Supermovies: This Is What The Next Few Years Of Your Life Looks Like [Infographic]
The Warner Bros. announcement on Wednesday of ten upcoming movies based on DC Comics properties neatly fills in a calendar of dates that the studio previously provided -- and help flesh out an extraordinary timetable of DC and Marvel superhero movies over the next six years from Warner Bros, Marvel Studios, Fox, and Sony Columbia.
ComicsAlliance's own graphics maestro Dylan Todd put together a timeline that reveals what those six years look like, including 29 confirmed release dates between now and the end of 2020, with several dates and titles still to be announced. For anyone who remembers the days when just one Spider-Man movie seemed an impossible dream, it's an astonishing representation of how comic book superheroes now dominate popular entertainment.
Our timeline makes the assumption that the Warner Bros movies will be released in the order listed in their press release, which seems a safe assumption. We can also assume that some of the "year unknown" movies on the bottom tier, like Thor 3 and Gambit, may eventually be placed in some of the existing slots in the timeline, and that Marvel Studios, Fox, and Sony Columbia will announce further dates in 2019 and 2020.
2014 felt like a bumper year, with five theatrically released superhero movies based on Marvel properties alone -- though none based on DC characters. 2015 offers slim pickings by comparison, with only Marvel's Avengers: Age of Ultron and Ant-Man and Fox's rebooted Fantastic Four on offer, but that's because all four studios in the super-franchise game are gearing up for a sustained push from 2016 onwards. That year will see seven releases, followed by ten in 2017. If the slate seems to trail off thereafter, that's only because fewer announcements have been made for that far ahead. Only Warner Bros has announced any dates for 2020.
Some movies will get added to this timeline; some may change dates; and some may get dropped. While a few major turkeys probably won't bring the superhero movie boom to a dramatic end, any failures could push studios to reassess their strategies.

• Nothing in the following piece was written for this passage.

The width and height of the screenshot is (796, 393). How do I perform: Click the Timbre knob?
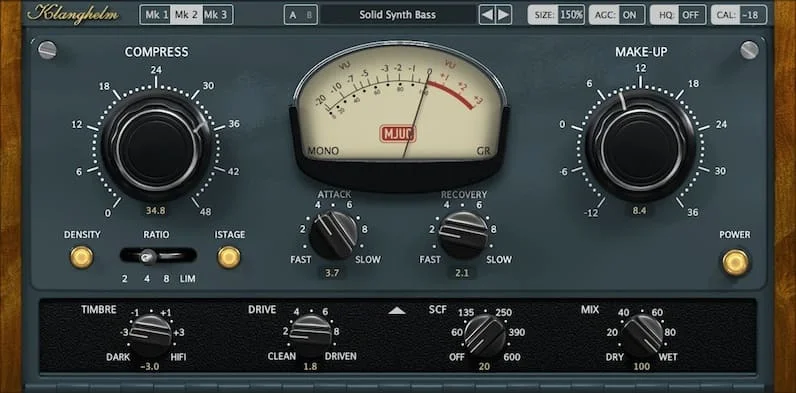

Warner Bros seems determined to keep its characters dark and humorless, which seems to misread the public appetite; Marvel Studios may lose its way if it gets too locked in to established franchises; Sony Columbia is reportedly conflicted about the future of its Spider-Man franchise after Amazing Spider-Man 2 under-performed this past summer; and Fox seems to be taking a gamble on its Fantastic Four reboot.
Yet even with a few changes, we can expect between thirty and forty DC and Marvel superhero movies to arrive in theaters in the next six years -- in parallel with existing and new small screen superhero productions like Gotham, The Flash, Supergirl, and Daredevil.
Of all the movies on this timeline, including those with no release year announced, it's worth noting that only two have female solo leads, compared to eighteen with male solo leads. One of those female solo movies is Wonder Woman; the other is a 2017 movie for Sony's Spider-Man franchise with an unidentified lead. All of the ensemble movies that we have cast information for are also male-dominated.
Two of the solo movies have a person of color as the lead; 2018's Aquaman, starring Jason Momoa, and 2020's Cyborg, starring Ray Fisher. Dwayne Johnson is also one of the leads and thus far the only named star of 2019's Shazam, but he's playing the villain Black Adam rather than the title character.
Marvel Studios' current slate does not include any movies with a female or non-white lead, but Marvel has at least six titles still to unveil for this timeline, and maybe as many as ten. We have to hope the studio is wise enough to put Black Widow, Black Panther, War Machine, and Captain Marvel movies in some of those slots, and maybe a Falcon movie -- or a Falcon-as-Captain America movie -- as well. It's worth remembering that the first theatrically released movie starring a Marvel character to ever earn a sequel had a black lead; New Line Cinema's 1998 movie Blade, starring Wesley Snipes.
With so many superhero movies coming down the pipeline -- some that we might never have dreamed of seeing ten years ago -- this is an exciting time to be a superhero fan. Unfortunately the creators of most of these heroes are unlikely to reap their due rewards from this boom, and the comic industry as a whole will need to be incredibly canny if it hopes to turn some of these millions of movie superhero fans into comic book readers. This is the new golden age of the superhero; but comics are no longer the genre's dominant medium.